4.5. Comparison of Different Pruning Rates
The lightweight pose estimation algorithm based on NS pruning with different pruning rates shows remarkable advantages on the LineMod dataset, as presented in
Table 2. All pruned versions (20–50%) maintain a high accuracy of over 99.3% while keeping the processing speed at 36–37 FPS, surpassing the baseline method. Notably, the 30%-pruned version achieves an average accuracy of 99.5% at 37 FPS with only 10.81 MB of parameters, setting a new benchmark for studies on ten objects including ape and bench vise. Moreover, on symmetric objects eggbox and glue, the ADD-S metric remains at 100%. These results highlight the algorithm’s significant improvements in accuracy, speed, and lightweight performance, with a considerable boost in overall effectiveness compared to traditional methods.
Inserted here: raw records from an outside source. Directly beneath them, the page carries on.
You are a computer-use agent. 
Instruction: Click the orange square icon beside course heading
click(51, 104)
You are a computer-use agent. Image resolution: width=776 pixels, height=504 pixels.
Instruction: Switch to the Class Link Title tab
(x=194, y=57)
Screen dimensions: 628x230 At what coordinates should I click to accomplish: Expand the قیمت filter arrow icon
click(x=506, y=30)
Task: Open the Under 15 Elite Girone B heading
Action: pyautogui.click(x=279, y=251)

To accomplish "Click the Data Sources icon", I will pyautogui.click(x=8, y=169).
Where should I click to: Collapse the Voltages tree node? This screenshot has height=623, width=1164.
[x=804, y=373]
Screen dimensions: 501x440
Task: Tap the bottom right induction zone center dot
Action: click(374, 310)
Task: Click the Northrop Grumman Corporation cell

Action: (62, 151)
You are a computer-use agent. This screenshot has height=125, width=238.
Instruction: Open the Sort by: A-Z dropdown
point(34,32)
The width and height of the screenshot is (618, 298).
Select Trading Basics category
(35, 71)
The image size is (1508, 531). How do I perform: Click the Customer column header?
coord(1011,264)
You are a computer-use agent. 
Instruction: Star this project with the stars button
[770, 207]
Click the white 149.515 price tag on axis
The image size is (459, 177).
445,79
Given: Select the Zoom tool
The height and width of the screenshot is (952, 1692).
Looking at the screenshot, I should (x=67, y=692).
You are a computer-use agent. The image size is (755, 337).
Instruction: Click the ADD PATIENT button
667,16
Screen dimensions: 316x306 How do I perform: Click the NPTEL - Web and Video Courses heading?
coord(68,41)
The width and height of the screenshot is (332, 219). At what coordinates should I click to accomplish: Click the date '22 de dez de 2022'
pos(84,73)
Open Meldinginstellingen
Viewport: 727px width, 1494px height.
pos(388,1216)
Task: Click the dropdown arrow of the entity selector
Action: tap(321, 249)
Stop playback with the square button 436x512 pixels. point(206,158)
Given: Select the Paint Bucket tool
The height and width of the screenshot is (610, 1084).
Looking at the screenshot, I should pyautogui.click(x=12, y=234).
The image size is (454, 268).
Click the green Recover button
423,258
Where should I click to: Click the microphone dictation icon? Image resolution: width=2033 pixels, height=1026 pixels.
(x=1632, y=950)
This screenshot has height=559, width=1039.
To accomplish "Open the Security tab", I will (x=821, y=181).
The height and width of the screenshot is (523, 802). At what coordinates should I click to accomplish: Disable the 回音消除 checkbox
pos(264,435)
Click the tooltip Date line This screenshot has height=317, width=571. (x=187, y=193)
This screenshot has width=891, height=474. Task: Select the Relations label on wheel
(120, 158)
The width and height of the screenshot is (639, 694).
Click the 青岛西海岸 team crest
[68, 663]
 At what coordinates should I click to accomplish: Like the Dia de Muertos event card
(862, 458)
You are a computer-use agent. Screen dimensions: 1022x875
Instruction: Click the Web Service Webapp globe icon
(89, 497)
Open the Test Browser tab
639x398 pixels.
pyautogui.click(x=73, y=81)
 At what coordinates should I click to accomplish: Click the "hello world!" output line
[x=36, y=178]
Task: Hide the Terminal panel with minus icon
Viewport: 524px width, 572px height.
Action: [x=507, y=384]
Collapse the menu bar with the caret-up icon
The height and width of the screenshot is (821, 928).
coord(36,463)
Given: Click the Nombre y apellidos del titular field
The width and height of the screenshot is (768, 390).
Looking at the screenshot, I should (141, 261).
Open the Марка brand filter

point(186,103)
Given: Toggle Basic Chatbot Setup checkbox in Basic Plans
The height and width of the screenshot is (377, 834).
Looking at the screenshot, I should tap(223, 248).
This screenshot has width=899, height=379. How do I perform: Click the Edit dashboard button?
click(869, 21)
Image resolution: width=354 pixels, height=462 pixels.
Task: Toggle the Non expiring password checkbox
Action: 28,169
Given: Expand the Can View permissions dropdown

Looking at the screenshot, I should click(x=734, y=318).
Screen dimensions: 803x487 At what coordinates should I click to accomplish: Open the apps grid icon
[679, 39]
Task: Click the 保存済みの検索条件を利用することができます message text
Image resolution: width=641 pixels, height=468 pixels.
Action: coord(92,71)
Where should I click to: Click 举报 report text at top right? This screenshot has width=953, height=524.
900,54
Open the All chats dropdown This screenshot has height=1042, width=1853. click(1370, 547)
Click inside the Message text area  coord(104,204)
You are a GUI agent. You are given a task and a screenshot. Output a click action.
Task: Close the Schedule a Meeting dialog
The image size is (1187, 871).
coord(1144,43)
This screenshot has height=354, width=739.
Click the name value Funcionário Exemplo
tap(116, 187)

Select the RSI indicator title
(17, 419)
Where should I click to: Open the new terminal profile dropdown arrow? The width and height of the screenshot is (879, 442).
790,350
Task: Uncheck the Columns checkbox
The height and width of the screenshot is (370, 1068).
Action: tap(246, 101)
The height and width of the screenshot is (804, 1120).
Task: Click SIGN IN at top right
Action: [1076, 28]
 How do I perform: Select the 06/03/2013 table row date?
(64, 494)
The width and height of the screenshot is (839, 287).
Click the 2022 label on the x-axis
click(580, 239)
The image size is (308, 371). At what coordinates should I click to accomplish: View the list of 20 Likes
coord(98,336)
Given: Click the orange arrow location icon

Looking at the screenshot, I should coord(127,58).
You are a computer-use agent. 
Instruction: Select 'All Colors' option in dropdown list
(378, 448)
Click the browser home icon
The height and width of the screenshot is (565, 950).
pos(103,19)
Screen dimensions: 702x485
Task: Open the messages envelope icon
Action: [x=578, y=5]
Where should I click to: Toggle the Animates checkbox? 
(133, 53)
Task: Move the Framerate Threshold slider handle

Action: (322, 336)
The NS pruning strategy shows excellent model compression ability. Although time increases slightly, the total parameters decrease and the average ADD improves, showing NS pruning’s strong model compression ability. The 30% pruned model offers the best balance, reducing parameters by 17.98% and raising ADD to 99.5% (+0.2%), while running at 37 FPS. The 50% pruned model, with 9.02 MB parameters (a 31.56% reduction), maintains 99.4% ADD, outperforming DenseFusion.
Considering accuracy, speed, and model size, the 30% pruned model is optimal. It achieves 99.5% ADD, an 84.24% parameter reduction to 10.81 MB, and a 39.29% speed boost (37 FPS), making it the final RSCS6D_Pruned algorithm. In summary, combining point cloud keypoint extraction with NS pruning enhances pose estimation in accuracy, speed, and model volume, offering a practical solution for real-time pose estimation in resource-constrained scenarios.
4.6. Visualization Results
In this study, 3D bounding-box visualization assesses various algorithms’ pose estimation performance. The process involves generating a reference bounding box from the target object’s 3D model, computing a predicted-pose bounding box using the algorithm-estimated rotation matrix and translation vector, and projecting it into 2D image space for comparison. On the LineMod dataset (
Figure 4,
Figure 5 and
Figure 6), green, blue, red, and purple boxes denote the ground-truth pose and predictions from G2L-Net, RSCS6D, and RSCS6D_Pruned algorithms. Results show our point-cloud-keypoint-based DL pose estimation algorithm outperforms the G2L-Net baseline. Both the original and quantized versions achieve higher positioning accuracy than the contrast algorithm, with the quantized version performing slightly better.
Quantitative analysis (
Table 1 and
Table 2) indicates that our algorithm and its quantized version significantly boost processing speed compared to G2L-Net. These findings, supported by visualization and quantitative results, confirm the effectiveness of our DL pose estimation method.
4.7. Limitations
Rigorous experiments validate that our method excels in real-time applications, responding quickly and maintaining high estimation accuracy across various complex scenarios. This demonstrates the potential of our keypoint-based approach to advance 6D pose estimation and to provide new insights and methods for related research and applications.
However, the performance of our algorithm is primarily constrained by the accuracy of the front-end semantic segmentation algorithm. Current depth cameras still have limitations in precision and stability, affecting the performance of the semantic segmentation module and, consequently, the pose estimation accuracy of the entire algorithm. Thus, while our algorithm optimizes pose estimation efficiency and accuracy to some extent, its performance is still limited by the front-end semantic segmentation algorithm and the performance of depth camera hardware.